***** Records

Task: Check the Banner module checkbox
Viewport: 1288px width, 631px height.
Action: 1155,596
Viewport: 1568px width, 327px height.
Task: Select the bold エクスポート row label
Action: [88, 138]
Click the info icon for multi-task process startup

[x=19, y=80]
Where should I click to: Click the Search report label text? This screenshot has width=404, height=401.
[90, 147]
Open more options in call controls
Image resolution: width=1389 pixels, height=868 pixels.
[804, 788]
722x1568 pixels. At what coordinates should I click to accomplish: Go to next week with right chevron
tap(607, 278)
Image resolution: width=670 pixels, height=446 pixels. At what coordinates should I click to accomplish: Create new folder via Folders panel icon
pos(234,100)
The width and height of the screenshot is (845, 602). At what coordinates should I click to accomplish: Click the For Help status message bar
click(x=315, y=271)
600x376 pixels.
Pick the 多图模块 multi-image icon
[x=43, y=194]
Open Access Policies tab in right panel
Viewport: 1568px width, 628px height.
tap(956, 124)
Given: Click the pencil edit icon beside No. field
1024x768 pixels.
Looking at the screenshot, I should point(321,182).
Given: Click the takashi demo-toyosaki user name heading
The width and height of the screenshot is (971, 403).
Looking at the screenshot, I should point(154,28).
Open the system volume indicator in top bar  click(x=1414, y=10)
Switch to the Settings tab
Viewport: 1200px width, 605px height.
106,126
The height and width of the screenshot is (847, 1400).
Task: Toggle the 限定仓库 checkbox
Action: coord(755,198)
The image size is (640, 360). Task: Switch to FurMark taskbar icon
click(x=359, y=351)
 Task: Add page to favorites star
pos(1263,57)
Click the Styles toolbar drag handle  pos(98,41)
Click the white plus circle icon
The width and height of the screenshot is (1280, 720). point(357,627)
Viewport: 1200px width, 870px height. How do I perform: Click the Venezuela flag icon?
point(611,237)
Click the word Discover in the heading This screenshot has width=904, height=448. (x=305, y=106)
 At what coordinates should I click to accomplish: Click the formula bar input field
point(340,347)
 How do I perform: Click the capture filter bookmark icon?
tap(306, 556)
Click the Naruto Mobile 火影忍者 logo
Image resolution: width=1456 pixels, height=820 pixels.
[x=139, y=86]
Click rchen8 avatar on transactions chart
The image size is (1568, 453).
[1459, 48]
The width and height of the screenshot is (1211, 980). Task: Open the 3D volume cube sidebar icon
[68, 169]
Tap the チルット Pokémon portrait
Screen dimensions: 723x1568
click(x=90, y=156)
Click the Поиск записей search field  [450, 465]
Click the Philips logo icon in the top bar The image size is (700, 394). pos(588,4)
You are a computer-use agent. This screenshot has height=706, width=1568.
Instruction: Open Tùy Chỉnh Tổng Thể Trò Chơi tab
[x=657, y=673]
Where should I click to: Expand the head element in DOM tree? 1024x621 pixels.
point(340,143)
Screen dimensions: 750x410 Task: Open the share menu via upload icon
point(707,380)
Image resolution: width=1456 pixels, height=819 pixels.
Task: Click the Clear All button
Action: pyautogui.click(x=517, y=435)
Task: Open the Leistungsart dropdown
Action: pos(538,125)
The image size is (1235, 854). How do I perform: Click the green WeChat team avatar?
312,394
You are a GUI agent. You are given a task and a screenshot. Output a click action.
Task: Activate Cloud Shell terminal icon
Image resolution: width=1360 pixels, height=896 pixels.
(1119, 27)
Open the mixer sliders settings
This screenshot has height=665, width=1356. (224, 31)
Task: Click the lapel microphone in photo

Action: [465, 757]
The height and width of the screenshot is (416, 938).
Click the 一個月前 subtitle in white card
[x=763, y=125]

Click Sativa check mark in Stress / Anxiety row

**********

Give the data above as a Markdown table with the columns Row and Line, one row per line and blank lines left out.

Answer to this task:
| Row | Line |
|---|---|
| 1 | Task: Check the Banner module checkbox |
| 2 | Viewport: 1288px width, 631px height. |
| 3 | Action: 1155,596 |
| 4 | Viewport: 1568px width, 327px height. |
| 5 | Task: Select the bold エクスポート row label |
| 6 | Action: [88, 138] |
| 7 | Click the info icon for multi-task process startup |
| 8 | [x=19, y=80] |
| 9 | Where should I click to: Click the Search report label text? This screenshot has width=404, height=401. |
| 10 | [90, 147] |
| 11 | Open more options in call controls |
| 12 | Image resolution: width=1389 pixels, height=868 pixels. |
| 13 | [804, 788] |
| 14 | 722x1568 pixels. At what coordinates should I click to accomplish: Go to next week with right chevron |
| 15 | tap(607, 278) |
| 16 | Image resolution: width=670 pixels, height=446 pixels. At what coordinates should I click to accomplish: Create new folder via Folders panel icon |
| 17 | pos(234,100) |
| 18 | The width and height of the screenshot is (845, 602). At what coordinates should I click to accomplish: Click the For Help status message bar |
| 19 | click(x=315, y=271) |
| 20 | 600x376 pixels. |
| 21 | Pick the 多图模块 multi-image icon |
| 22 | [x=43, y=194] |
| 23 | Open Access Policies tab in right panel |
| 24 | Viewport: 1568px width, 628px height. |
| 25 | tap(956, 124) |
| 26 | Given: Click the pencil edit icon beside No. field |
| 27 | 1024x768 pixels. |
| 28 | Looking at the screenshot, I should point(321,182). |
| 29 | Given: Click the takashi demo-toyosaki user name heading |
| 30 | The width and height of the screenshot is (971, 403). |
| 31 | Looking at the screenshot, I should point(154,28). |
| 32 | Open the system volume indicator in top bar  click(x=1414, y=10) |
| 33 | Switch to the Settings tab |
| 34 | Viewport: 1200px width, 605px height. |
| 35 | 106,126 |
| 36 | The height and width of the screenshot is (847, 1400). |
| 37 | Task: Toggle the 限定仓库 checkbox |
| 38 | Action: coord(755,198) |
| 39 | The image size is (640, 360). Task: Switch to FurMark taskbar icon |
| 40 | click(x=359, y=351) |
| 41 |  Task: Add page to favorites star |
| 42 | pos(1263,57) |
| 43 | Click the Styles toolbar drag handle  pos(98,41) |
| 44 | Click the white plus circle icon |
| 45 | The width and height of the screenshot is (1280, 720). point(357,627) |
| 46 | Viewport: 1200px width, 870px height. How do I perform: Click the Venezuela flag icon? |
| 47 | point(611,237) |
| 48 | Click the word Discover in the heading This screenshot has width=904, height=448. (x=305, y=106) |
| 49 |  At what coordinates should I click to accomplish: Click the formula bar input field |
| 50 | point(340,347) |
| 51 |  How do I perform: Click the capture filter bookmark icon? |
| 52 | tap(306, 556) |
| 53 | Click the Naruto Mobile 火影忍者 logo |
| 54 | Image resolution: width=1456 pixels, height=820 pixels. |
| 55 | [x=139, y=86] |
| 56 | Click rchen8 avatar on transactions chart |
| 57 | The image size is (1568, 453). |
| 58 | [1459, 48] |
| 59 | The width and height of the screenshot is (1211, 980). Task: Open the 3D volume cube sidebar icon |
| 60 | [68, 169] |
| 61 | Tap the チルット Pokémon portrait |
| 62 | Screen dimensions: 723x1568 |
| 63 | click(x=90, y=156) |
| 64 | Click the Поиск записей search field  [450, 465] |
| 65 | Click the Philips logo icon in the top bar The image size is (700, 394). pos(588,4) |
| 66 | You are a computer-use agent. This screenshot has height=706, width=1568. |
| 67 | Instruction: Open Tùy Chỉnh Tổng Thể Trò Chơi tab |
| 68 | [x=657, y=673] |
| 69 | Where should I click to: Expand the head element in DOM tree? 1024x621 pixels. |
| 70 | point(340,143) |
| 71 | Screen dimensions: 750x410 Task: Open the share menu via upload icon |
| 72 | point(707,380) |
| 73 | Image resolution: width=1456 pixels, height=819 pixels. |
| 74 | Task: Click the Clear All button |
| 75 | Action: pyautogui.click(x=517, y=435) |
| 76 | Task: Open the Leistungsart dropdown |
| 77 | Action: pos(538,125) |
| 78 | The image size is (1235, 854). How do I perform: Click the green WeChat team avatar? |
| 79 | 312,394 |
| 80 | You are a GUI agent. You are given a task and a screenshot. Output a click action. |
| 81 | Task: Activate Cloud Shell terminal icon |
| 82 | Image resolution: width=1360 pixels, height=896 pixels. |
| 83 | (1119, 27) |
| 84 | Open the mixer sliders settings |
| 85 | This screenshot has height=665, width=1356. (224, 31) |
| 86 | Task: Click the lapel microphone in photo |
| 87 | Action: [465, 757] |
| 88 | The height and width of the screenshot is (416, 938). |
| 89 | Click the 一個月前 subtitle in white card |
| 90 | [x=763, y=125] |
| 91 | Click Sativa check mark in Stress / Anxiety row |